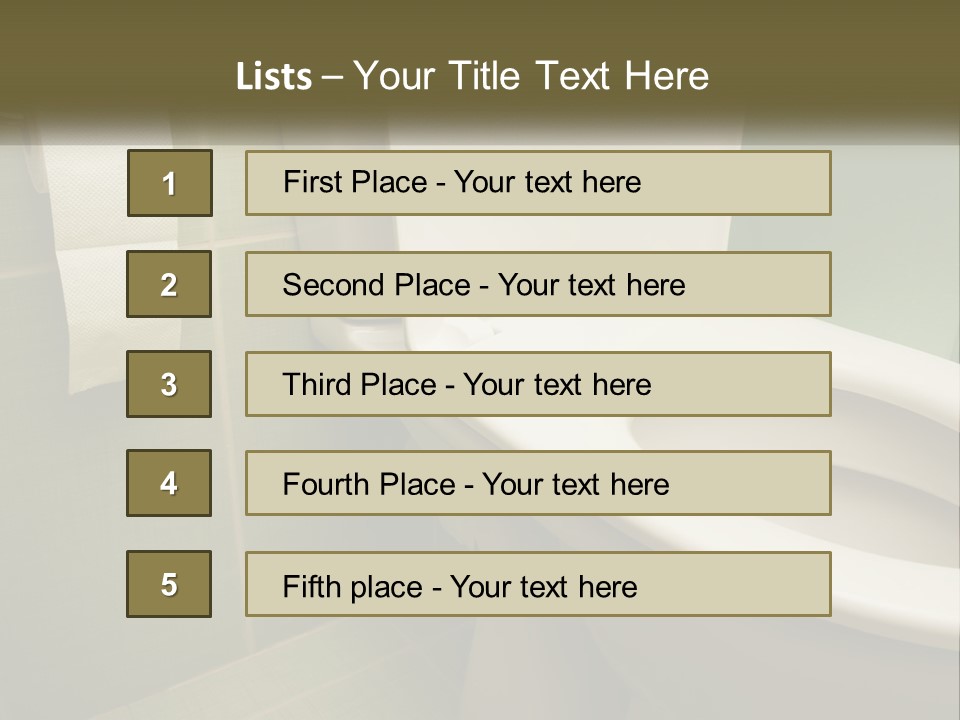
Task: Select the number 1 box
Action: (x=170, y=183)
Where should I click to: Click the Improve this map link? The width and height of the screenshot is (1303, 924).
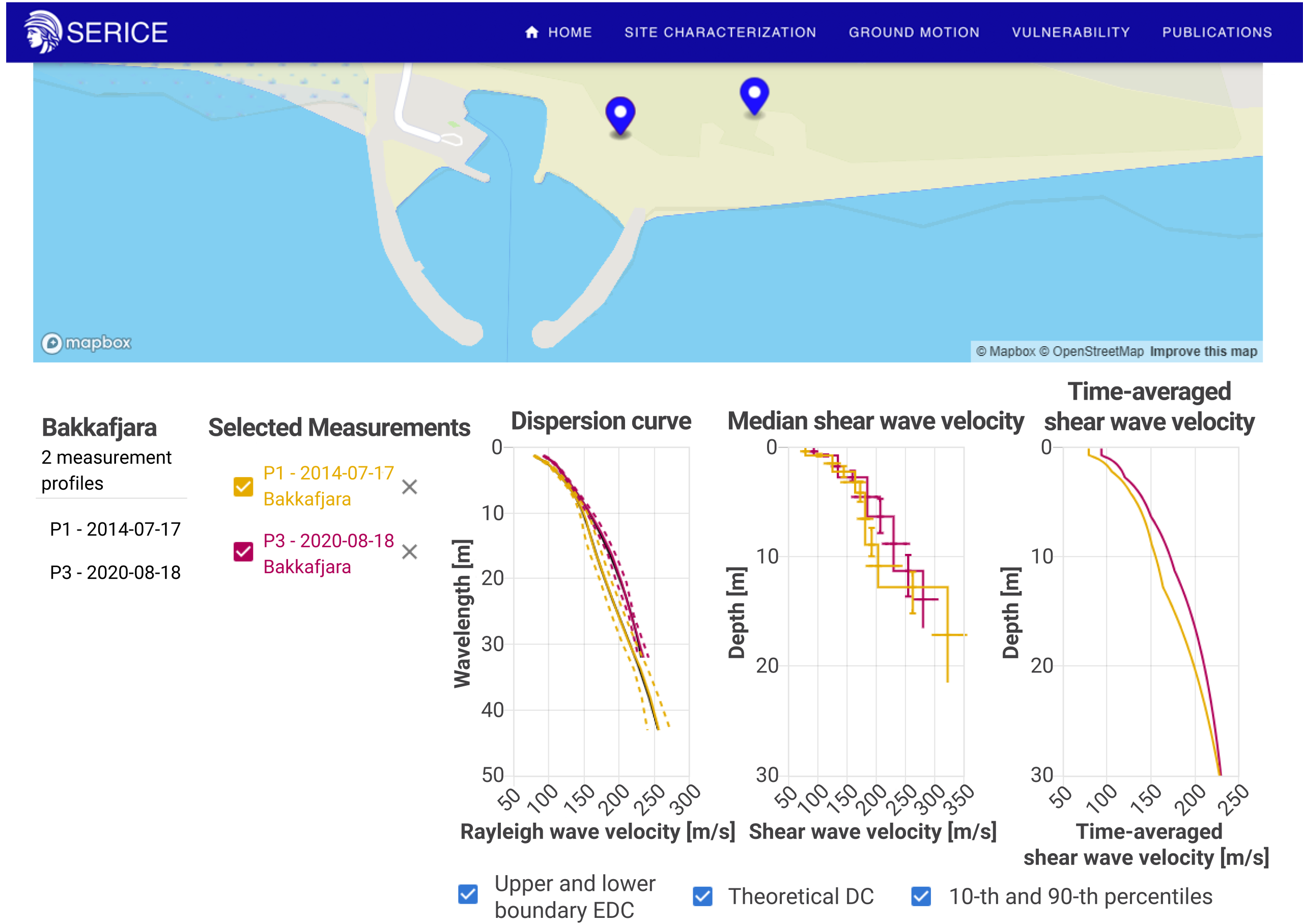tap(1203, 351)
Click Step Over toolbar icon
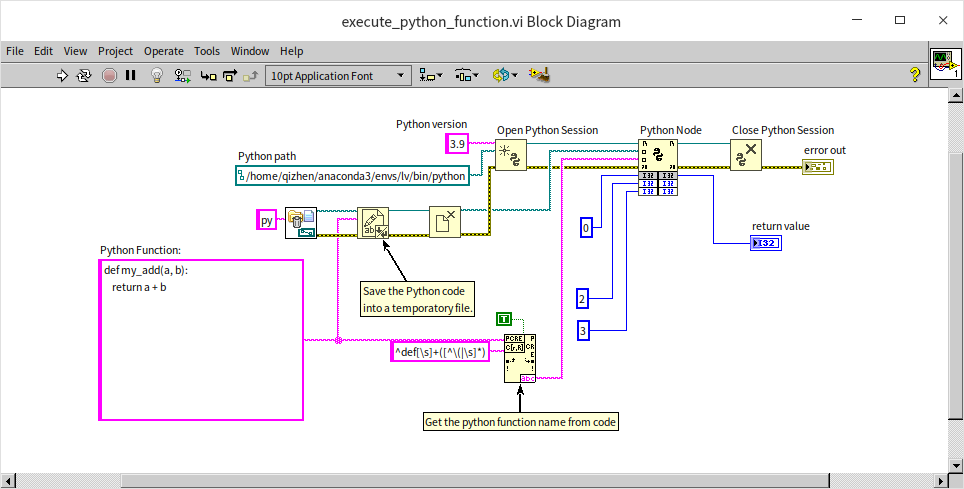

Task requirements: Repeat exactly the lines from the one containing "Where should I" to the last line of the data above, both included, and write no pictures into the copy.

Result of this exercise:
Where should I click to: Click the Improve this map link? The width and height of the screenshot is (1303, 924).
tap(1203, 351)
Click Step Over toolbar icon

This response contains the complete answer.